Zambian conman who stole £3.5million in elaborate mortgage scam is finally being deported after losing 25-year battle to stay in UK

A conman with a string of convictions including identity fraud to steal people’s homes has finally lost a 25-year legal fight against deportation to his native Zambia.

Alick Kapikanya, now 57, has been fighting deportation since his first conviction in 1992, when he was warned he could be removed from Britain.

His crimes began with attempted fraud and theft, then he progressed into being part of a gang which stole elderly people’s identities to take ownership of their homes, remortgage them and pocket the cash.

While his crimes caused misery – with victims having to mount court fights to regain their properties – Kapikanya travelled in chauffeur-driven limousines, stayed in luxury West End hotels and gambled away £170,000 in a single night. 

After challenging five deportation orders, most recently from 2016, via immigration tribunals, the criminal’s luck has now finally run out.

In a ruling at the end of July, Appeal Court judges Lord Justice Bean, Lord Justice Peter Jackson and Lord Justice Baker ordered Kapikanya be deported. 

They wrote: ‘[Kapikanya] has been the subject of five decisions that he should be deported over a period of a quarter of a century.

‘The system of appeals and orders for reconsideration has served him well in enabling him to remain in the UK throughout that period.’ 

Deportation: Alick Kapikanya, who lived the high life after being part of gang who stole identities to fraudulently take ownership of their homes, remortgage them and pocket the cash

Kapikanya was first warned he was at risk of being sent back to his native Zambia in February 1992 after he was convicted of attempted fraud.

In March 2000, after serving a prison sentence for theft, he lost an appeal against deportation, but no order to remove him from the country was ever made.

The conman was then convicted of dishonesty in 2008 and again notified of his liability to deportation.

On 12 March 2013, then Home Secretary Teresa May made a decision to deport him but he successfully appealed and was granted leave to remain until 15 April 2016.

In the meantime, Kapikanya was convicted of conspiracy to defraud in 2014, in relation to the £3.5m housing scam, and jailed for six years.

Manchester Crown Court heard he led a gang of con artists that stole the identities of elderly people across Greater Manchester and the north west. The gang secretly seized ownership of their houses and then repeatedly re-mortgaged them, the court was told.

Horrified homeowners had to fight to reclaim legal ownership of their own houses whilst Kapikanya, then of Stretford, Greater Manchester, splashed the cash on a luxury lifestyle.

Four homes were targeted in Worsley, Greater Manchester, one each in the villages of Hale and Malpas, Cheshire, and three properties owned by a couple in Sleaford, Lincolnshire. It was the eleventh time Kapikanya had been convicted of a crime in this country.

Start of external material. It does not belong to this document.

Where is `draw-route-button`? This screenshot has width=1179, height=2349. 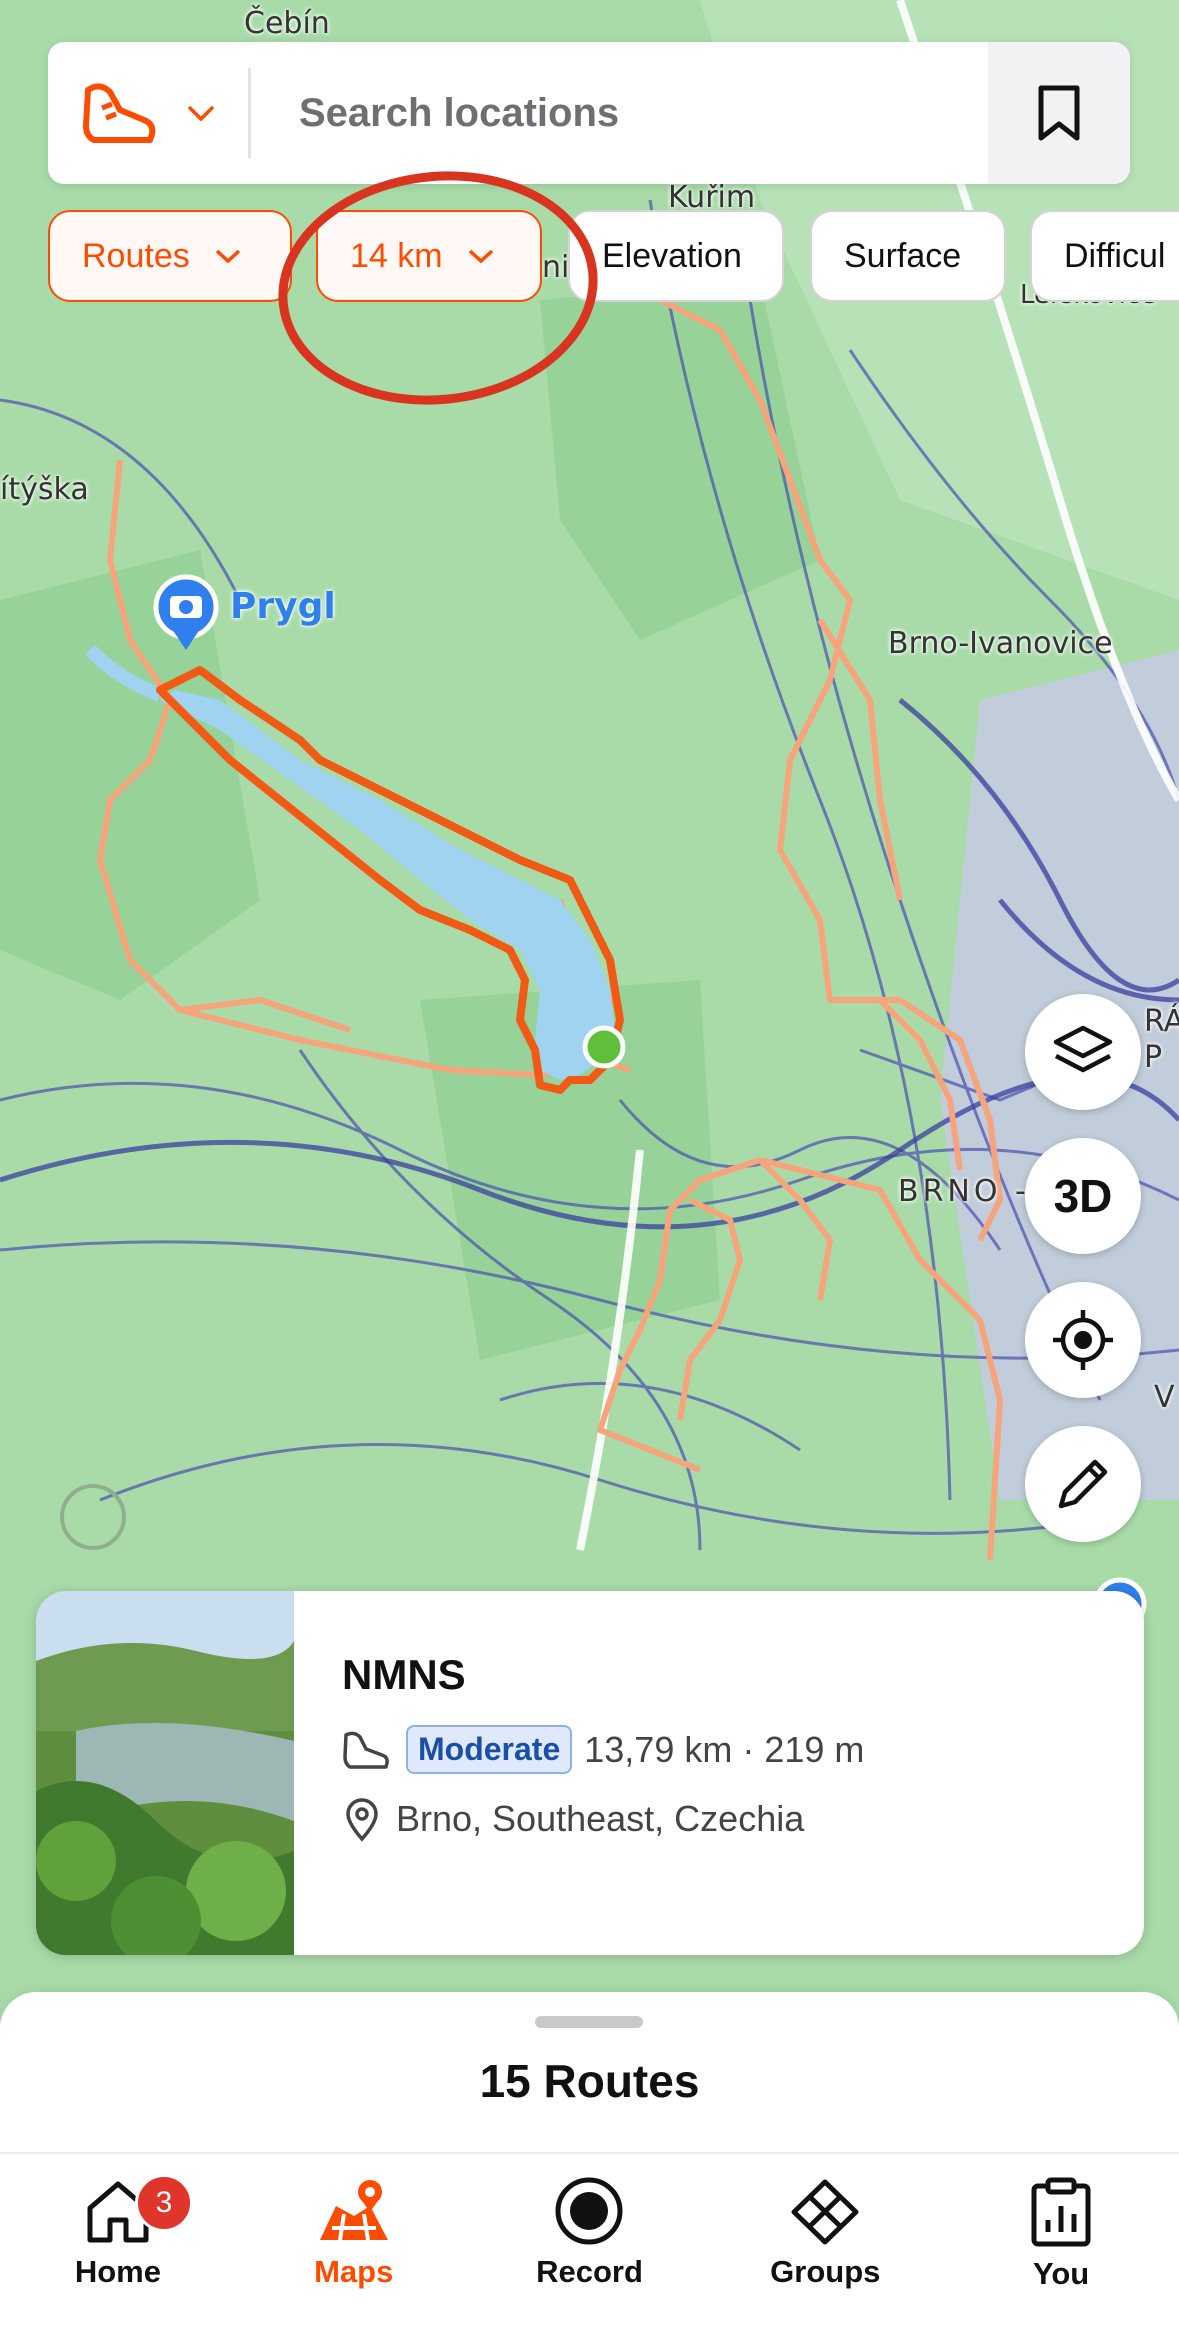 draw-route-button is located at coordinates (1083, 1484).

Kapikanya's gang stole the identities of elderly people in Manchester, Cheshire and Lincolnshire

Yet another deportation order was made on 3 February 2016 – but he challenged removal via the Court of Appeal and his case was returned to a First-tier Tribunal.

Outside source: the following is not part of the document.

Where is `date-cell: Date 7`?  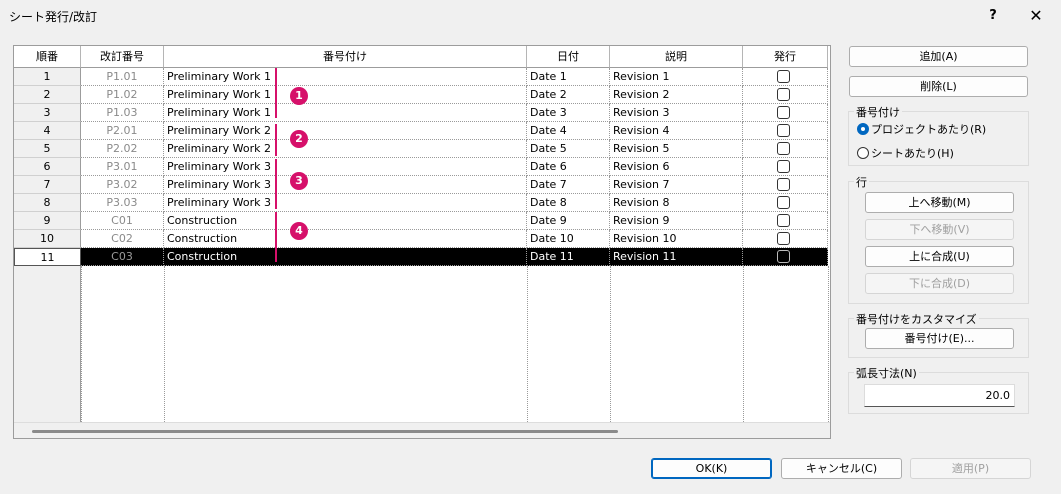
date-cell: Date 7 is located at coordinates (568, 185).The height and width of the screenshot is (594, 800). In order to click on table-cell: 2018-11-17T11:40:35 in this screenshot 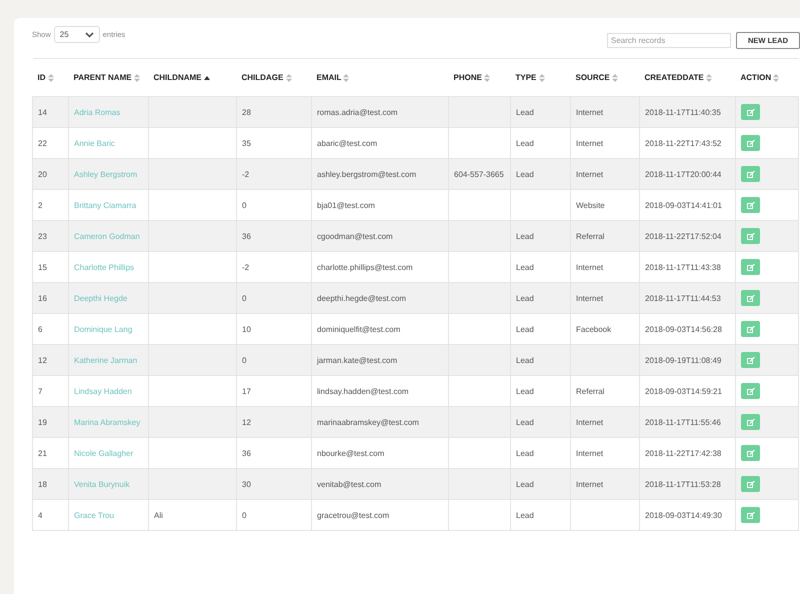, I will do `click(683, 112)`.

It took another seven years for the case to be heard and Kapikanya was allowed him to remain in January 2023 based on the ‘unduly harsh and very compelling’ impact on his son, who was 17 at the time.

The Home Office successfully challenged the decision in the Upper Tier tribunal, leading to Kapikanya to go to the Court of Appeal.

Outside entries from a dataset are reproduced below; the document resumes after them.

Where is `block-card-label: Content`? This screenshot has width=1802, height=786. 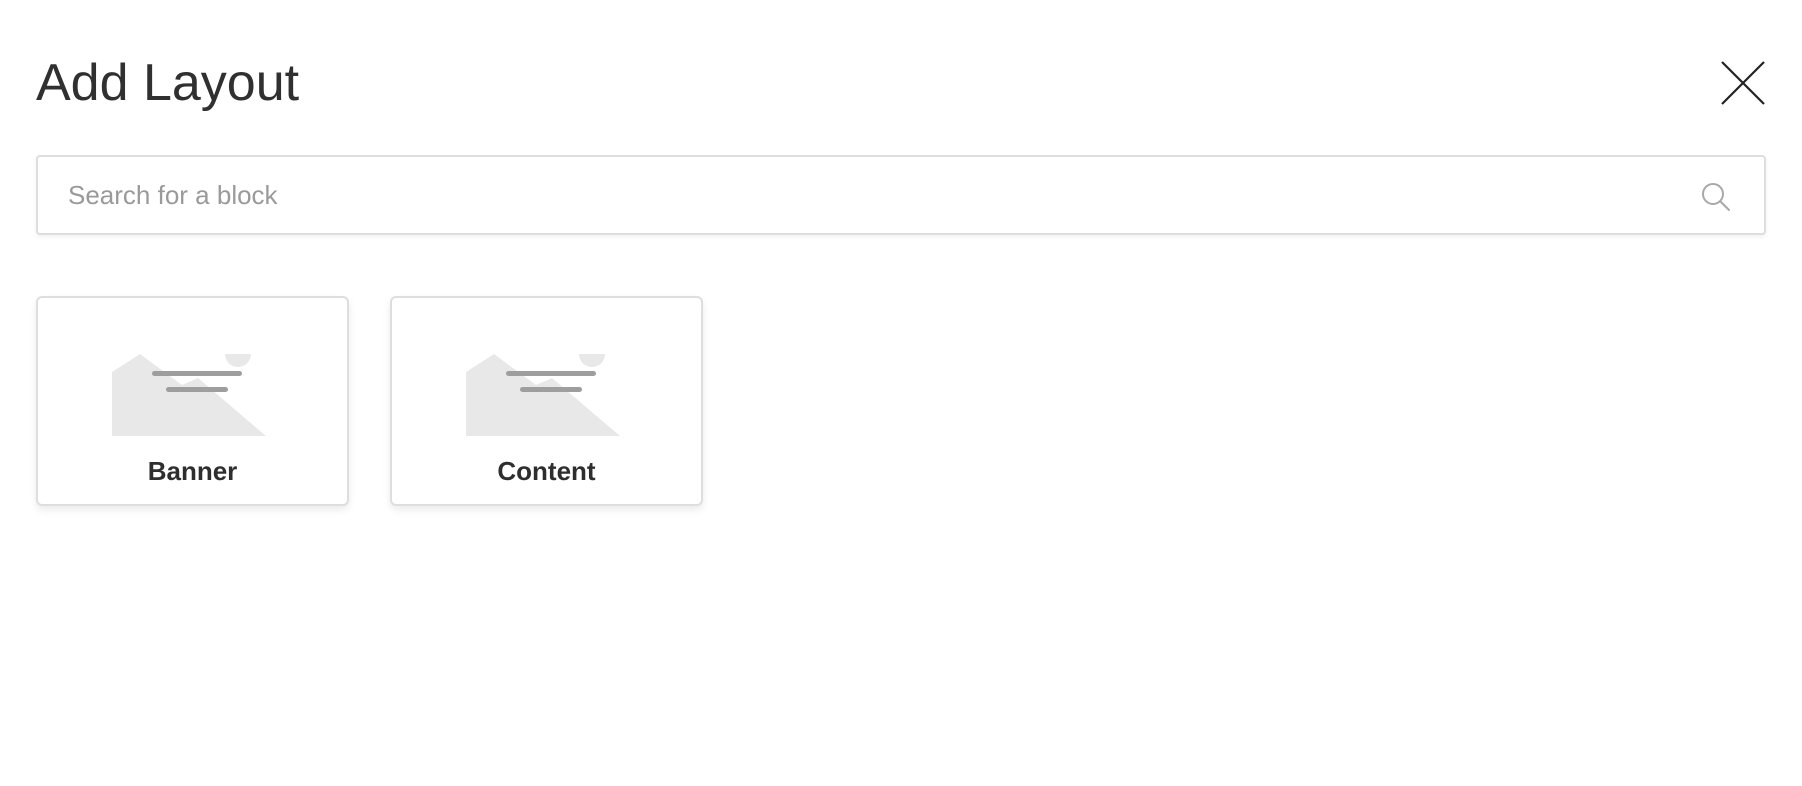
block-card-label: Content is located at coordinates (546, 471).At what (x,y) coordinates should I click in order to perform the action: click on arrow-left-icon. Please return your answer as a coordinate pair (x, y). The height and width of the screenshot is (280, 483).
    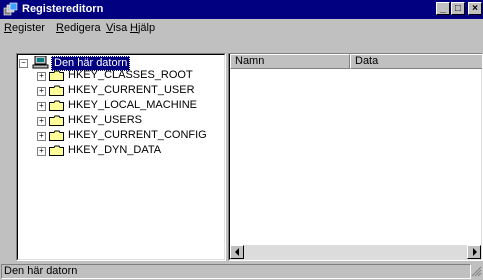
    Looking at the image, I should click on (237, 252).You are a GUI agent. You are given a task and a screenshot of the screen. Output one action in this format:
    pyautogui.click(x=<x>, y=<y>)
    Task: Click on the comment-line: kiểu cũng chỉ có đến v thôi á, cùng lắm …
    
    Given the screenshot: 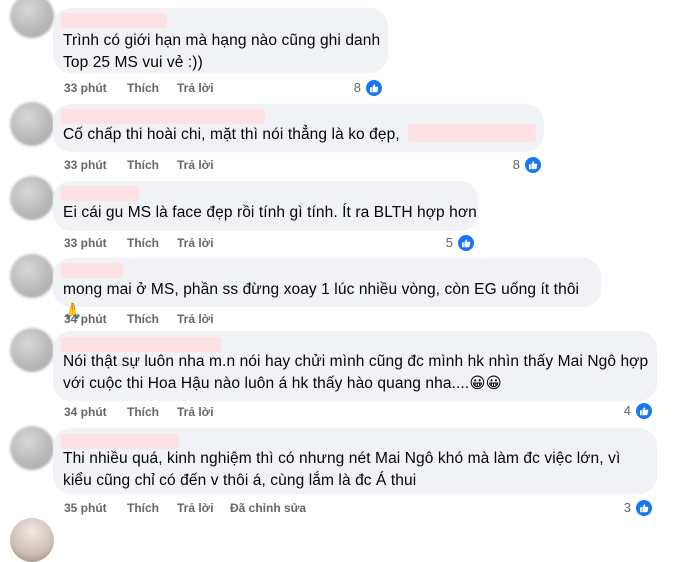 What is the action you would take?
    pyautogui.click(x=240, y=480)
    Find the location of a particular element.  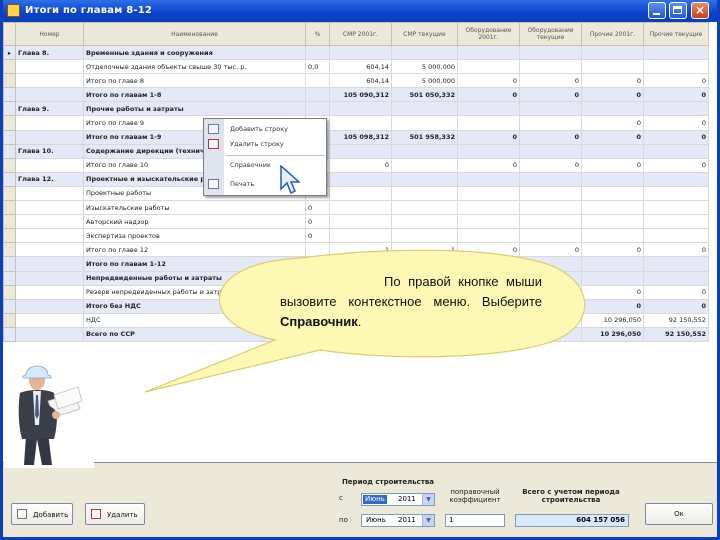

column-header: Оборудование 2001г. is located at coordinates (488, 34).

In the latest hearing, the Appeal Court heard he came to the UK in April 1983, aged 14, to be adopted. The adoption fell through and, the court heard, Kapikanya was ‘assimilated into a religious cult’.

Now married with a 20-year-old son, at an earlier appeal hearing Kapikanya argued he was in remission from stomach cancer and was suffering from anxiety. He was described as being ‘socially and culturally integrated into the United Kingdom’ with ‘no familial or social links with Zambia’. 

Barrister Zane Malik KC argued deportation would be ‘unduly harsh’ on Kapikanya’s son. Mr Malik added ‘over and above’ that the fact Kapikanya has lived in the UK for 42 years also constituted ‘very compelling circumstances’. 

But the panel of judges said Home Secretary Yvette Cooper ‘should now, at last, be allowed to put the November 2016 deportation order into effect.’

Describing the impact of the property fraud at the time Kapikanya was sentenced, Ben Southam, senior crown prosecutor, said: ‘The mortgages and loans were obtained against houses they did not own, and without the knowledge of the real homeowners.’

The true owners ‘knew nothing about the loans’ and were caused ‘considerable distress and inconvenience’, he added.